Back David Tomàs Cuesta wins first prize at the Annual Congress of the Spanish Society of Biomedical Engineering

David Tomàs Cuesta wins first prize at the Annual Congress of the Spanish Society of Biomedical Engineering

As in the previous edition, the scientific committee of the CASEIB has awarded an end-of-degree project by a student of the Polytechnic School. This year, for research into the spatial behaviour of “place cell” neurons in the hippocampus, with the participation of Rubén Moreno Bote, researcher with the Center for Brain and Cognition.

12.12.2017

 

For the second time in a row, on 1 December, the scientific committee of the 35th annual conference of the Spanish Society of Biomedical Engineering (CASEIB 2017), awarded the first prize for scientific contributions by students of Biomedical Engineering, to a student of Pompeu Fabra University (UPF). This time the award has gone to David Tomàs Cuesta and his study: “Towards an ensemble-level view of place encoding in hippocampal neuronal populations”.

David Tomàs Cuesta rebent el guardó CASEIB 2017

The award-winning work corresponds to the research carried out for his end-of-degree project on the bachelor’s degree in  biomedical engineering which was supervised by Rubén Moreno Bote, professor of the studies at the Polytechnic School (ESUP) and researcher at the Center for Brain and Cognition (CBC) of the Department of Information and Communication Technologies (DTIC) at UPF. CASEIB 2017 was held in Bilbao, from 29 November to 1 December, in the Bizkaia Aretoa building of the UPV/EHU.

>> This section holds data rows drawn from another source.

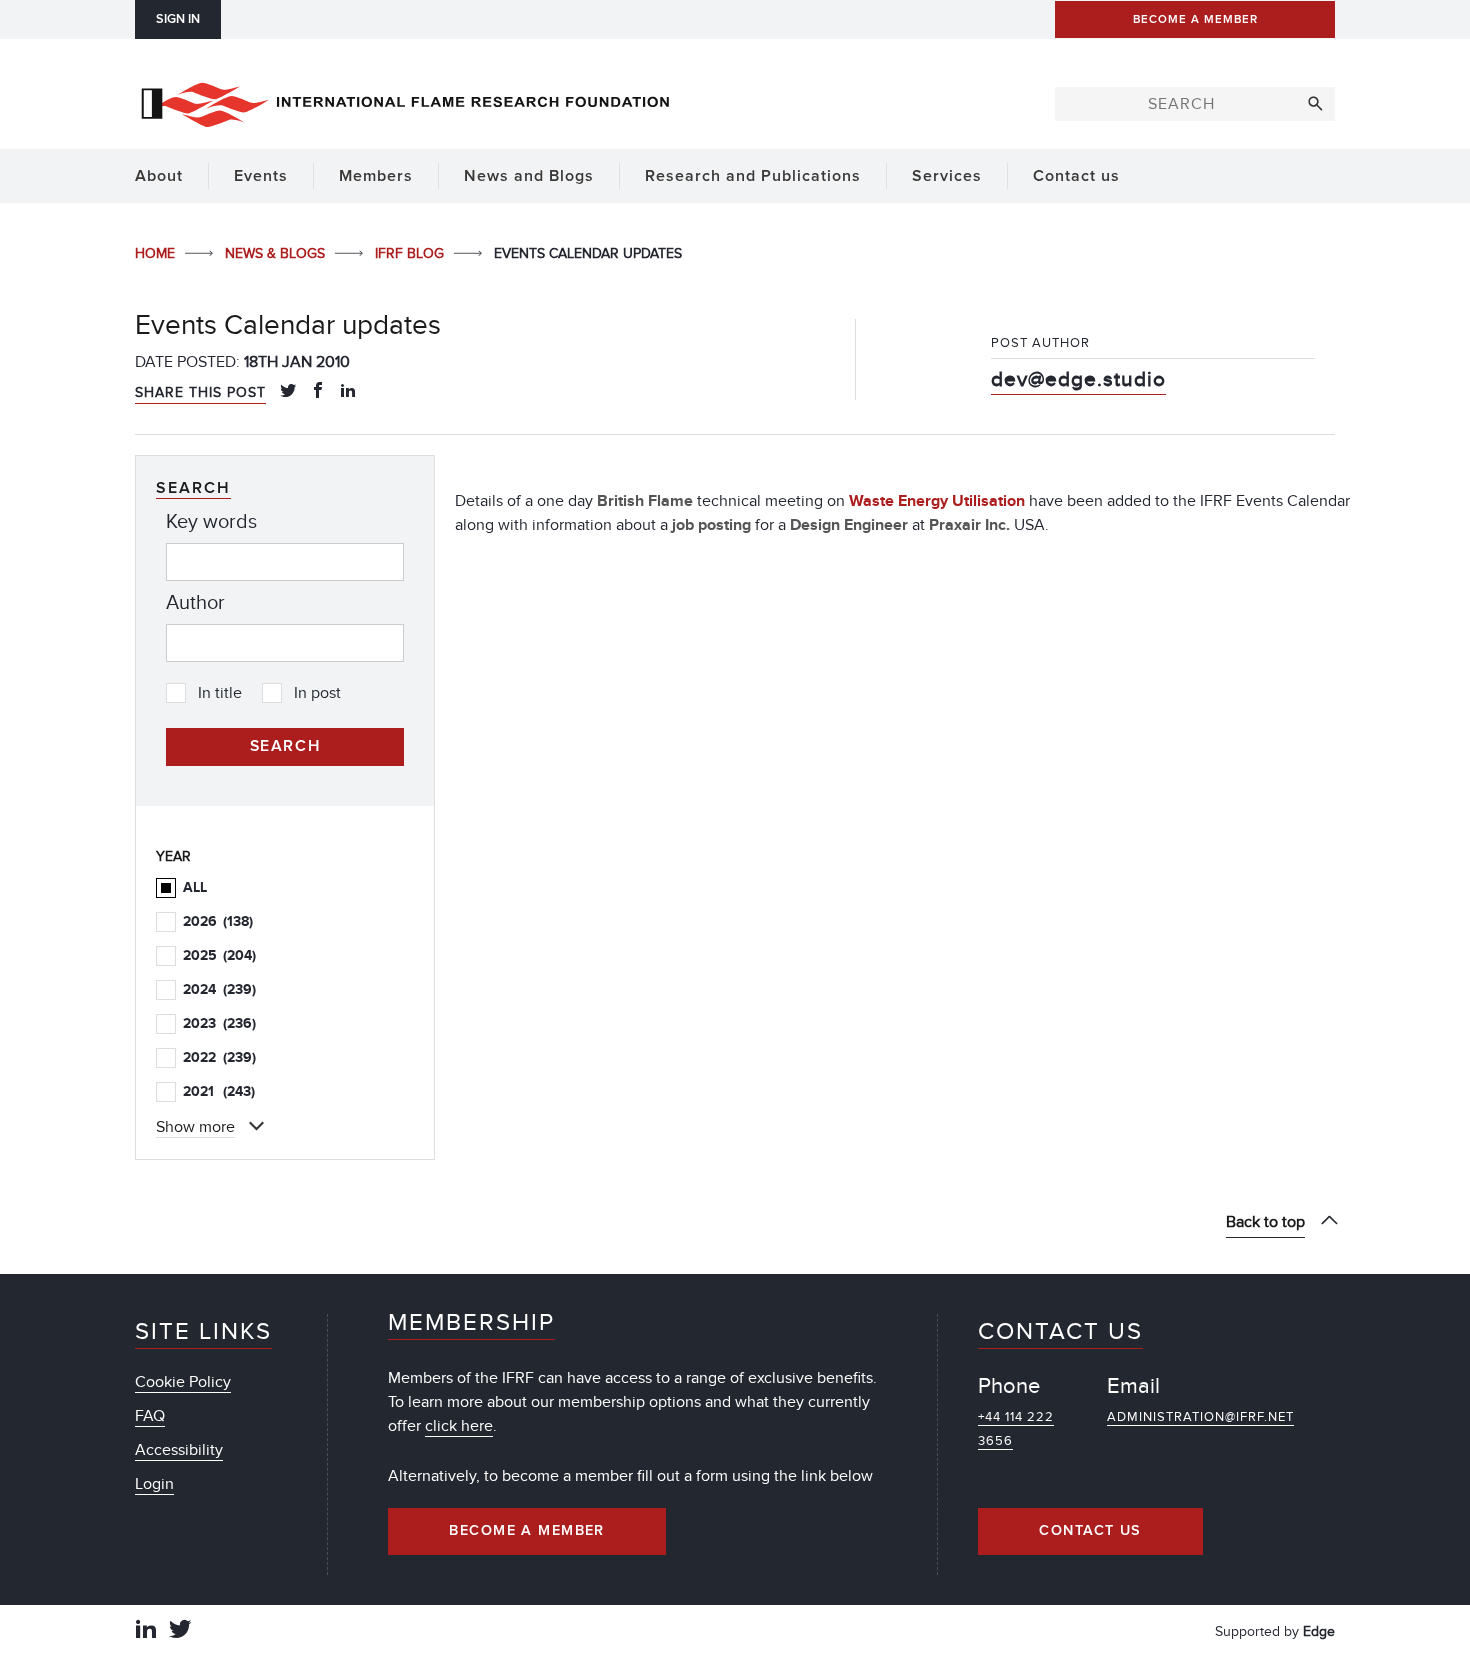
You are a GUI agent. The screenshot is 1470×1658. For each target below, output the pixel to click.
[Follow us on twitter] (180, 1631)
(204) (219, 955)
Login (154, 1484)
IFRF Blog (411, 253)
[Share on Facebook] (318, 392)
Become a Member (527, 1531)
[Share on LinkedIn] (348, 392)
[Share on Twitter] (288, 392)
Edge (1319, 1631)
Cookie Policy (183, 1382)
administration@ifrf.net (1200, 1417)
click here (459, 1426)
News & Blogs (277, 253)
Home (157, 253)
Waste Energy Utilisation (937, 501)
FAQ (150, 1416)
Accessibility (179, 1450)
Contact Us (1090, 1531)
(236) (219, 1023)
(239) (219, 989)
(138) (218, 921)
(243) (219, 1091)
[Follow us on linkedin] (146, 1631)
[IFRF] (405, 101)
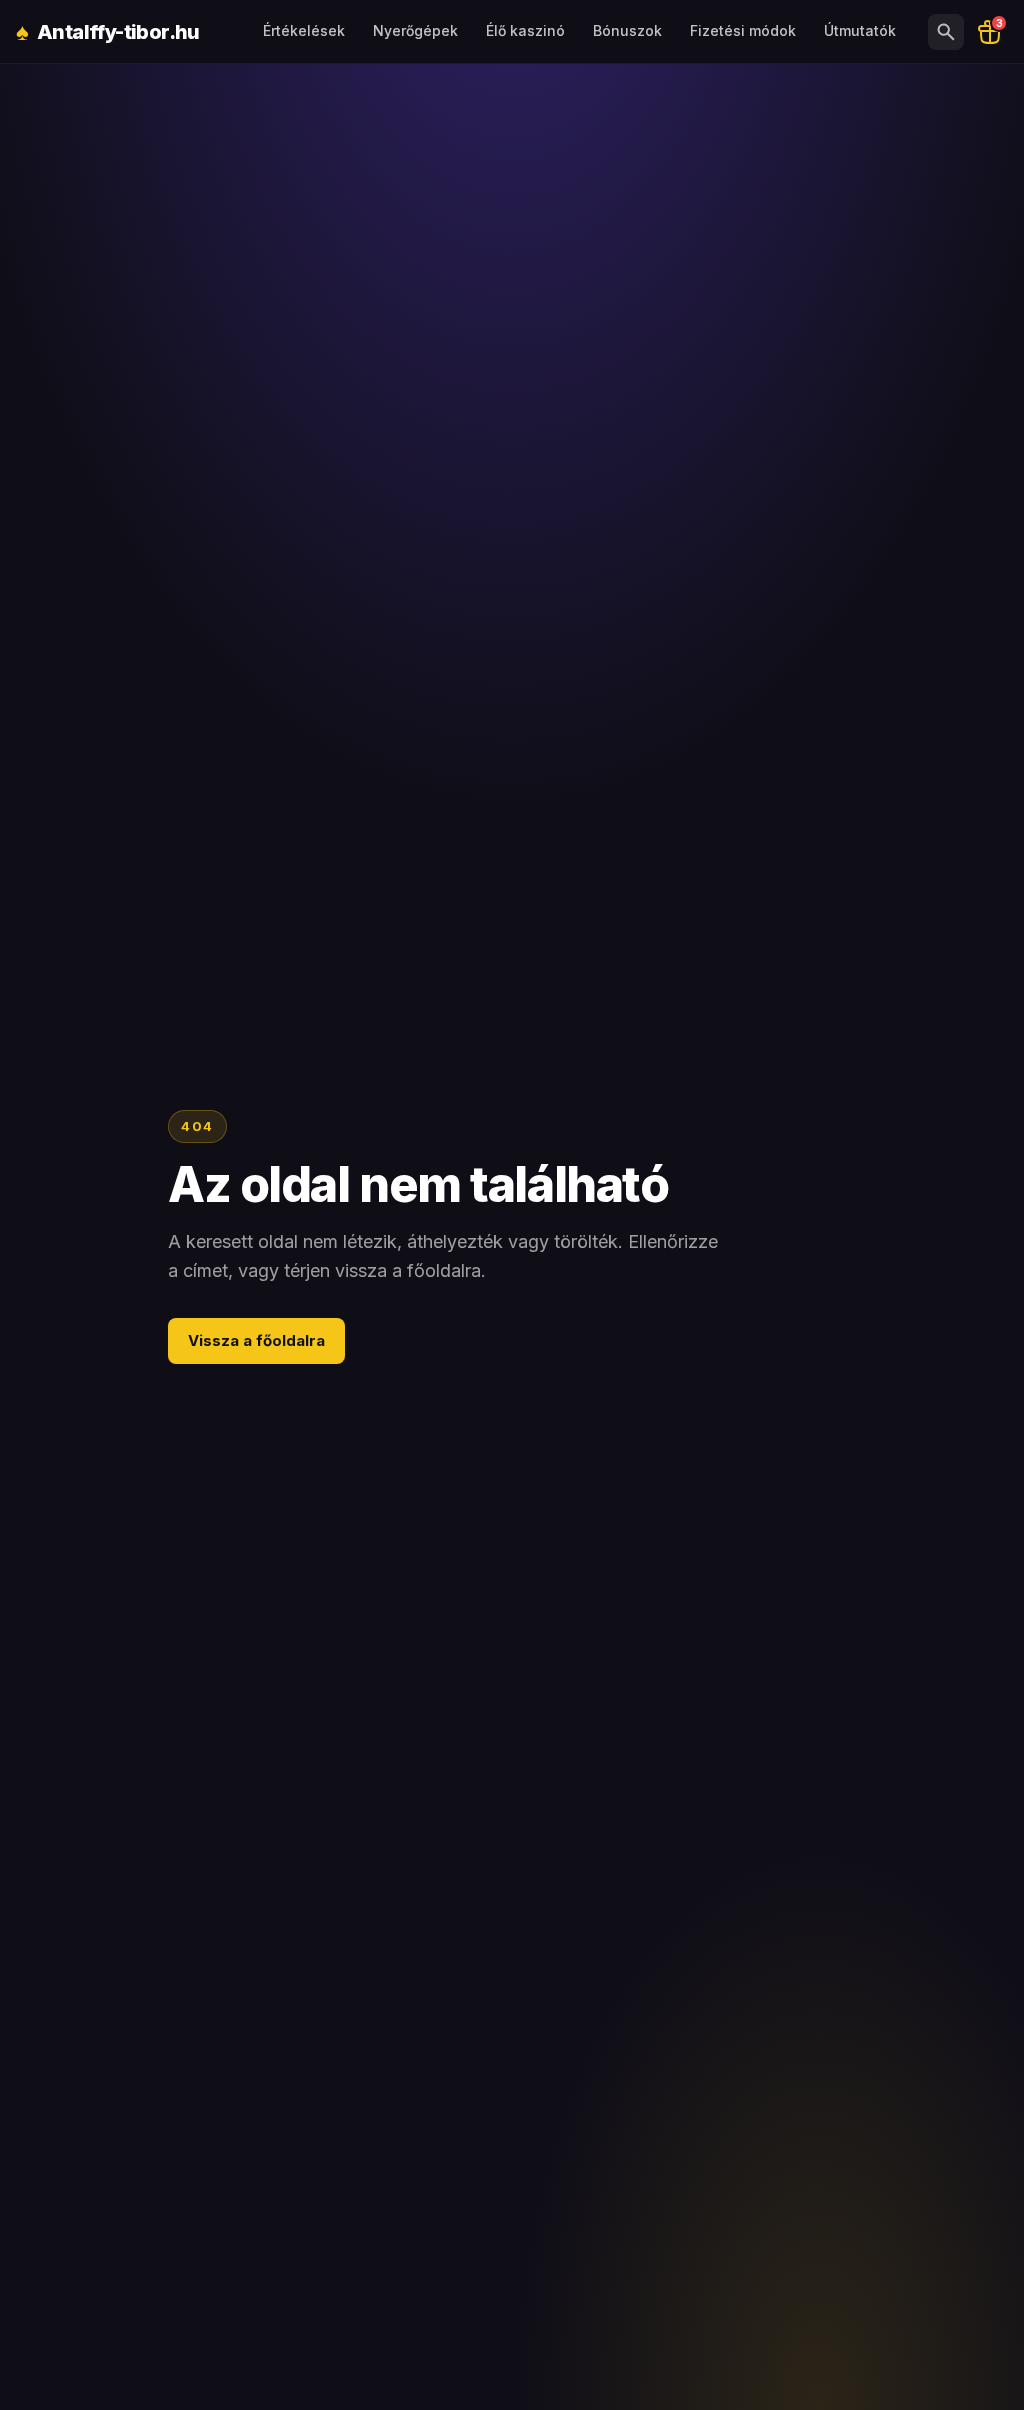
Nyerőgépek (415, 30)
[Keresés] (946, 32)
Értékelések (304, 30)
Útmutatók (860, 30)
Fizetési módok (743, 30)
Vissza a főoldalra (256, 1340)
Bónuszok (627, 30)
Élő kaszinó (525, 30)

As Tomàs Cuesta explains, “I conducted the project at the IDIBAPS (August Pi i Sunyer Biomedical Research Institute) in Barcelona with Pablo Jercog, and with the collaboration of UPF professor Rubén Moreno Bote. The work consisted of designing a theoretical framework for processing the records of neuronal activity, through intracellular calcium in moving mice, and investigate how the position of the animal is represented in the environment at the level of neuronal populations, in addition to studying how this representation evolves over time.

The research concentrated on a specific type of neurons of the hippocampus: place cells

In the hippocampus, a brain structure common to humans and other vertebrates, there are some nerve cells known as “place cells” that are activated when an individual is located in a particular place in their immediate environment. One of the goals of the study was to investigate the underlying neural space code, that is to say, to find out how the position of the animal is represented in these neurons, and how this representation evolves over time.

With traditional electrophysiology techniques it is not possible to record the activity of a large number of neurons at the same time. Thanks to the recent emergence of methods based on the detection of intracellular calcium, it is possible to follow the electrical dynamics of cells by means of genetically-encoded fluorescent detectors via the technique of transfection with viral vectors, “the result is that we can record the fluorescence of the film and thus follow the neuronal activity of hundreds of place cells of a piece of tissue from the hippocampus. As this is all fairly new, there are still no standards or consensuses in the community on how to do this monitoring”, says David Tomàs.

 

Predicting the spatial position of the mouse on the basis of neuronal activity

“My work was mainly to put together a series of techniques and innovations to extract the individual activities of place cells, based on the fluorescence records of the electrical activity of the intracellular calcium ion. Broadly speaking, it consisted of; recording the frames to correct for movement, applying image processing techniques to remove the backlight, exploring different methods to extract the neurons, developing automatic and manual methods to filter the neurons extracted, removing the traces of calcium and finding the underlying electrical activity, and finally aligning the neurons of data obtained on different days”, says the author of the work.

And he continues, “once we had the individual activities of the place cells, we validated the conceptual framework achieved by means of a decoder to predict the position of the mouse based on its neuronal activity. That’s why I programmed a tracker to track the animal with which we saw that, sure enough, we were able to predict this position on the basis of the joint activity of all place cell neurons as well as estimate their evolution in time”.

Reference work:

David Tomàs Cuesta, Pablo Jercog (2017), “Towards an ensemble-level view of place encoding in hippocampal neuronal populations”, CASEIB, 29 November to 1 December, Bizkaia Aretoa, UPV/EHU, Bilbao.